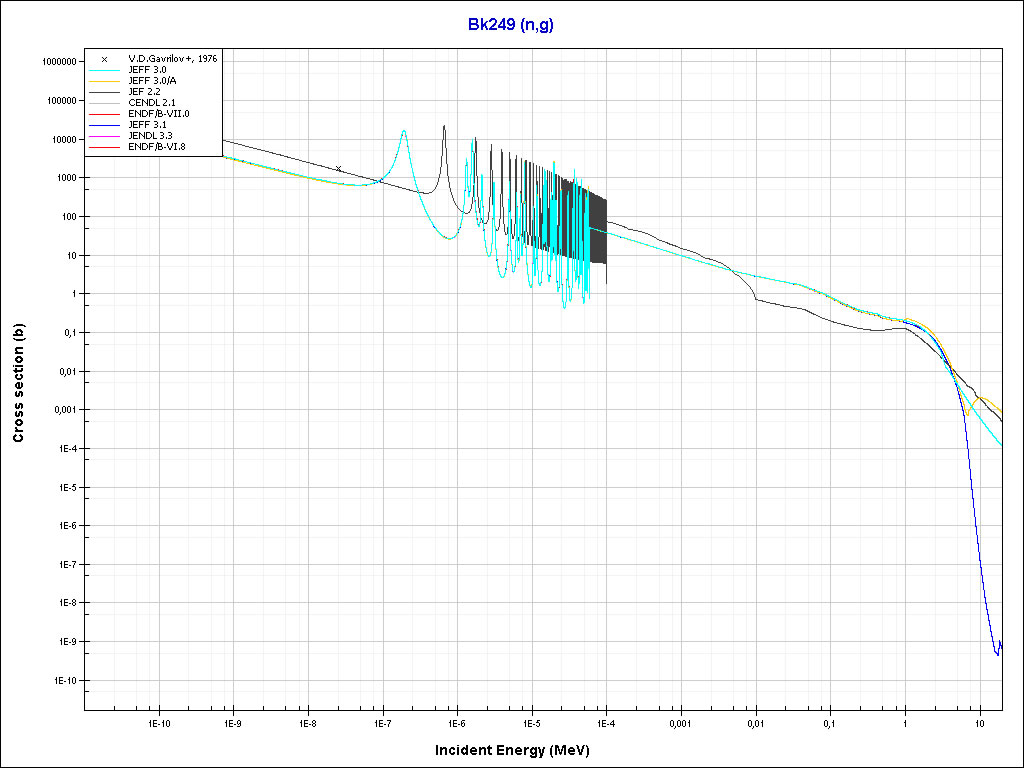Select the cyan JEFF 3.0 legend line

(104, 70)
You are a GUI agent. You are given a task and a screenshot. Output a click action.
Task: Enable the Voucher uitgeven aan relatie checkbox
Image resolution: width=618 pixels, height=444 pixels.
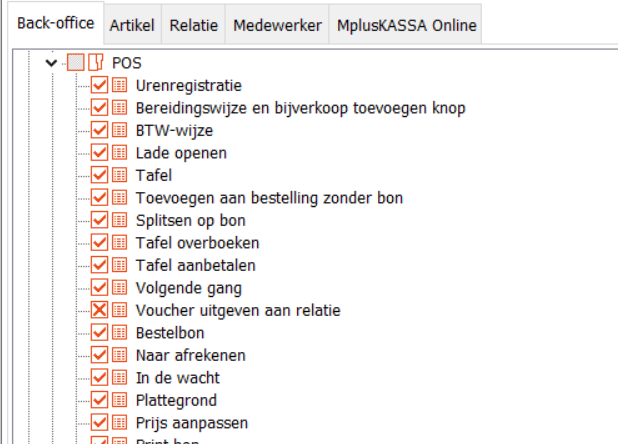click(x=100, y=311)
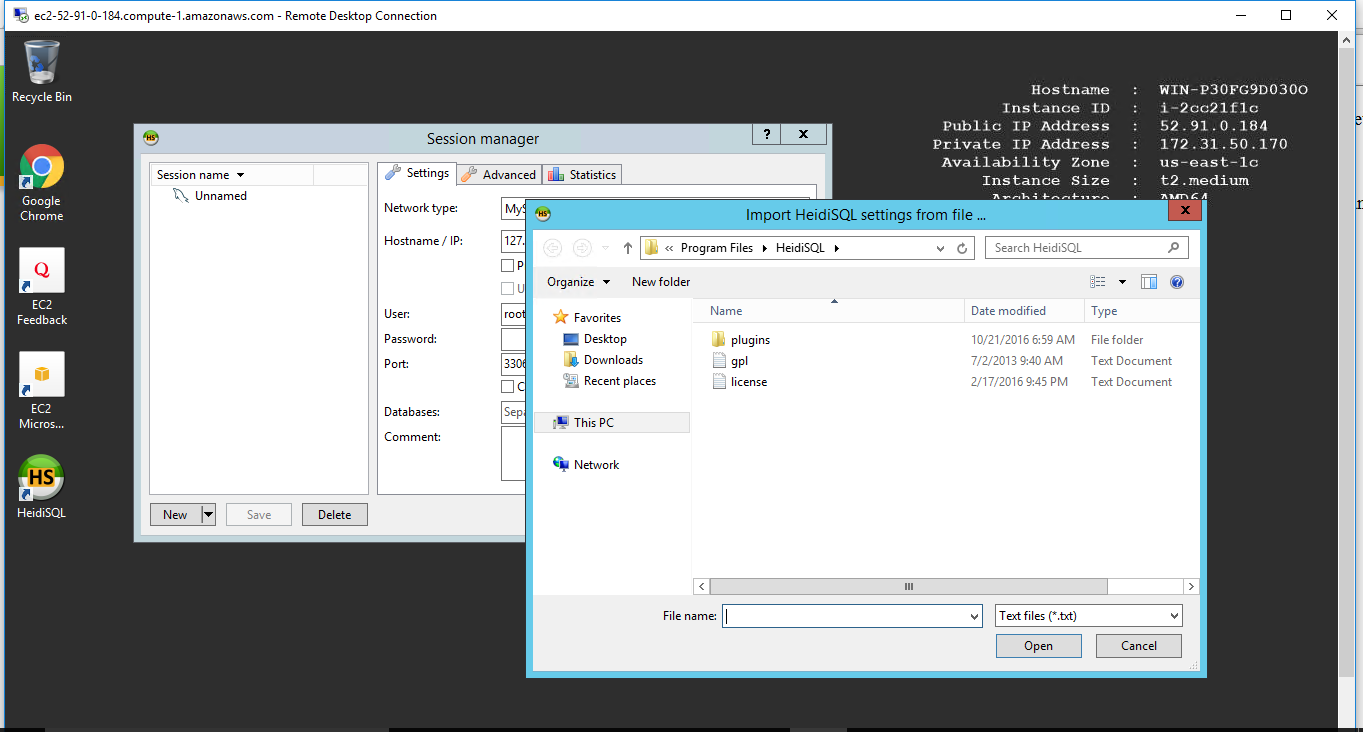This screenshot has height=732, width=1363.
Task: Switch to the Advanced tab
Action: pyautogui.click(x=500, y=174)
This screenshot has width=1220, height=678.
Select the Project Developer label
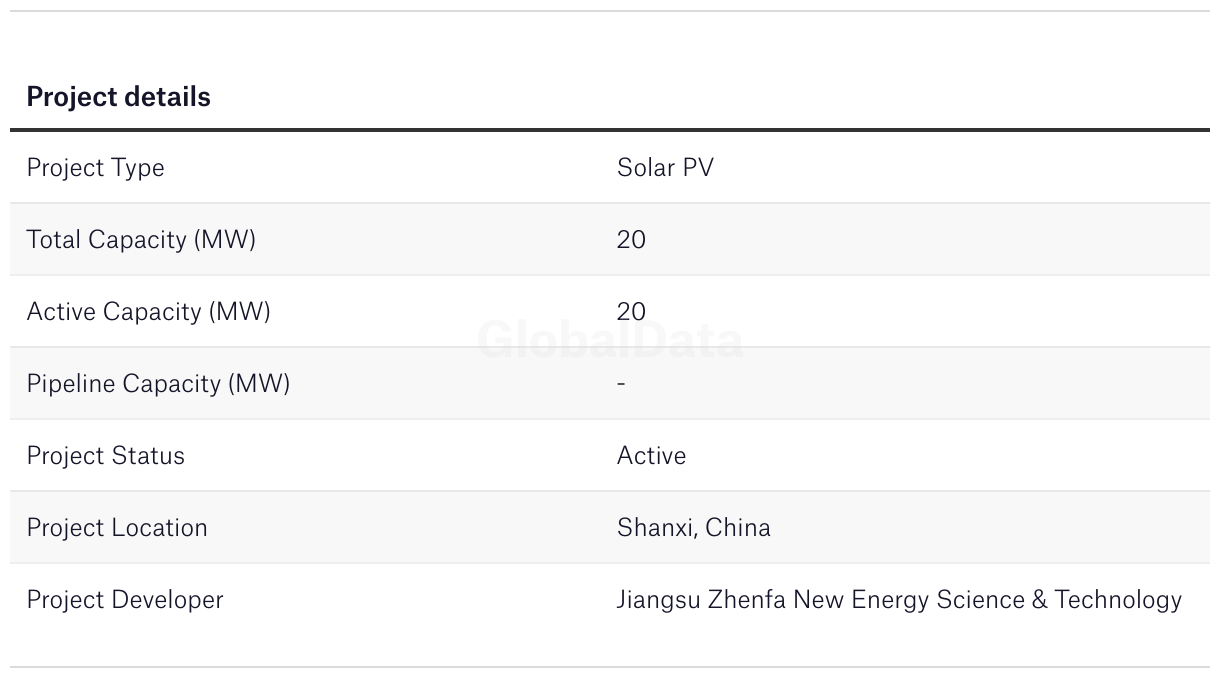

**Problem**
Write out again only the lines from the line that contains "Image resolution: width=618" through the last line of the records, both ends included, without any of the pictures.

**Solution to the problem**
Image resolution: width=618 pixels, height=444 pixels.
click(x=100, y=311)
This screenshot has height=732, width=1363.
Task: Switch to the Advanced tab
Action: pyautogui.click(x=500, y=174)
This screenshot has width=1220, height=678.
Select the Project Developer label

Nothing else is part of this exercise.